Many of those living in these areas have battled against poverty, job insecurity and benefit cuts. Little wonder that they feel insecure and are attracted to the simplistic solutions offered by UKIP.
They reject politics as usual and see UKIP as different. A party led by a politician that seems vaguely human and speaks in their language. Forget the fact he’s a rich, public school boy, he’s seen as normal, sipping away on his pint.
The media have helped foster this image by always showing him pint in hand. Forget what he says, a picture is worth a thousand words.
Blair is right. Now that’s a sentence I’ve not written in a while. When he warns Labour to not resort to immigration bashing. The party will never out extreme the extremists.
So forget immigration caps, or making undeliverable promises like Gordon Brown “British jobs for British workers.”
Labour should stop being mealy mouthed and cautious. They need to show that they’re on the side of the ordinary voter. They should be about growth not cuts.
Plaid Cymru will have been shocked by the vote. They’ve always seen themselves as the alternative to Labour in the valleys. No longer so. Last Thursday changed that. The anti-Labour vote headed UKIP’s way, the danger for Plaid is that it stays that way. Leanne Wood must certainly be relieved that she can opt for the regional list as well as the constituency of Rhondda for the Assembly elections.

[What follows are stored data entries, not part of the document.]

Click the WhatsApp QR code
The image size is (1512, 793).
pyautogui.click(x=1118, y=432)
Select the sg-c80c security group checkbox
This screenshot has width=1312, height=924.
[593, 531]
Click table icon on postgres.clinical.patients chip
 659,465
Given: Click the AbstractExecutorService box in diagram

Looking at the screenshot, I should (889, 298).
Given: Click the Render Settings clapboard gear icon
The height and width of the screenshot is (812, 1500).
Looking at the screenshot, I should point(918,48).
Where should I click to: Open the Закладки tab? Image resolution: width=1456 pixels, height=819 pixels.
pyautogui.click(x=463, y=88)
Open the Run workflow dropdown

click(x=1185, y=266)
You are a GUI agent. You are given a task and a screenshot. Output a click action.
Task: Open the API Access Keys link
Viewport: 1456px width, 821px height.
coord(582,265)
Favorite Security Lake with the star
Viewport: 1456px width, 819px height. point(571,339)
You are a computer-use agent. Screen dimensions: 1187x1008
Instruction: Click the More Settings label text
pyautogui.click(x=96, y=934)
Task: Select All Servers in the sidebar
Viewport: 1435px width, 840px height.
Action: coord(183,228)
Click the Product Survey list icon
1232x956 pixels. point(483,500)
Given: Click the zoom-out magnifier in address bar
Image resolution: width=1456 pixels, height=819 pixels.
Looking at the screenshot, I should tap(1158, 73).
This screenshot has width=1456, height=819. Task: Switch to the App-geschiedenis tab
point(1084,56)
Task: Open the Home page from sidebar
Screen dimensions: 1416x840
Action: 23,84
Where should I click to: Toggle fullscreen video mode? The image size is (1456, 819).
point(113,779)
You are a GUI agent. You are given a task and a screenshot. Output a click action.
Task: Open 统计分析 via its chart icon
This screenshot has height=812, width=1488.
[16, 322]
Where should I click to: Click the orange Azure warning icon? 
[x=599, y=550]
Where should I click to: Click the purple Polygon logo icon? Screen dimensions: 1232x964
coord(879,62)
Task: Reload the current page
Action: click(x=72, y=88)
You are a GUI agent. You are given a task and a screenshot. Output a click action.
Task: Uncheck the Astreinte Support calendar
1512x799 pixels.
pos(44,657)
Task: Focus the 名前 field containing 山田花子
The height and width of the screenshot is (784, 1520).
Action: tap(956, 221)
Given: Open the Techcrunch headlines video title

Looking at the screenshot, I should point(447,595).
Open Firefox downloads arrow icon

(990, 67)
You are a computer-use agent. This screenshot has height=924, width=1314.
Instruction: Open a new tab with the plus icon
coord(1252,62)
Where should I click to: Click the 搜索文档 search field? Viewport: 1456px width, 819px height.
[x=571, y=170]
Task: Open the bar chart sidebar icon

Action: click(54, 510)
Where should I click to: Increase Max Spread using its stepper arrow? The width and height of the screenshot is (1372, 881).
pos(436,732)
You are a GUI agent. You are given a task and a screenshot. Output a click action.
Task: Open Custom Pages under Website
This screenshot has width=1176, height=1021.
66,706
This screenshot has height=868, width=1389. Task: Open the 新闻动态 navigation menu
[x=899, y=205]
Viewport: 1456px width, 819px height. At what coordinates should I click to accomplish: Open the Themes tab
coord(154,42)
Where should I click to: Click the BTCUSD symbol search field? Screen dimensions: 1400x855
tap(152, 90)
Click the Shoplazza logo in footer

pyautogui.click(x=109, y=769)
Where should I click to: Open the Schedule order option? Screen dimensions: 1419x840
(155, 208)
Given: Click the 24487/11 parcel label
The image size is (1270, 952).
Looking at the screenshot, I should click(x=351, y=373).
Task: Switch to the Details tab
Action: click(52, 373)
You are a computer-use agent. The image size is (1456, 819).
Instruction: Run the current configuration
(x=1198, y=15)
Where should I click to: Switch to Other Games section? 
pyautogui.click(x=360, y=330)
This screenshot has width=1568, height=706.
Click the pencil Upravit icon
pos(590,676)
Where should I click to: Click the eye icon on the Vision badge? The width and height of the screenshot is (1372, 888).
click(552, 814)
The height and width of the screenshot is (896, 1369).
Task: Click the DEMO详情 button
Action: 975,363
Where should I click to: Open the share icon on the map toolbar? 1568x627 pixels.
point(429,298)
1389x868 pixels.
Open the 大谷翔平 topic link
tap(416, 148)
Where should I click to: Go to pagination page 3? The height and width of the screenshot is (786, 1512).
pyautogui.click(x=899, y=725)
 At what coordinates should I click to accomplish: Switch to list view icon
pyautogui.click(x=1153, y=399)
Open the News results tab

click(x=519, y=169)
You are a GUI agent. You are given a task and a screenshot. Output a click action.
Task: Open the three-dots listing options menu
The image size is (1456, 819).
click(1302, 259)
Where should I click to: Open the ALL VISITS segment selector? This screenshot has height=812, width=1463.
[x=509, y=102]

But every cloud, as they say, Plaid kept their European seat and with the slide in the Liberal Democrat vote they might even win back Ceredigion and have an outside chance in Ynys Mon.
Liberal Democrat’s were the big losers they came sixth, behind the Greens. They could vanish as a force in Welsh elected politics completely unless their fortunes change dramatically.
This leaves the Tories. They succeeded in keeping their one European seat and they were mightily relieved with the results. They thought UKIP would hurt them more. But such was the UKIP surge that there are many Welsh Conservative MPs who will look at last Thursday and wonder about their futures.
UKIPs success had little to do with voter dissatisfaction over Europe but a lot to do with their dissatisfaction with national politics. Unless this is addressed, the Europe vote will be just the start of some very unpleasant politics in our land.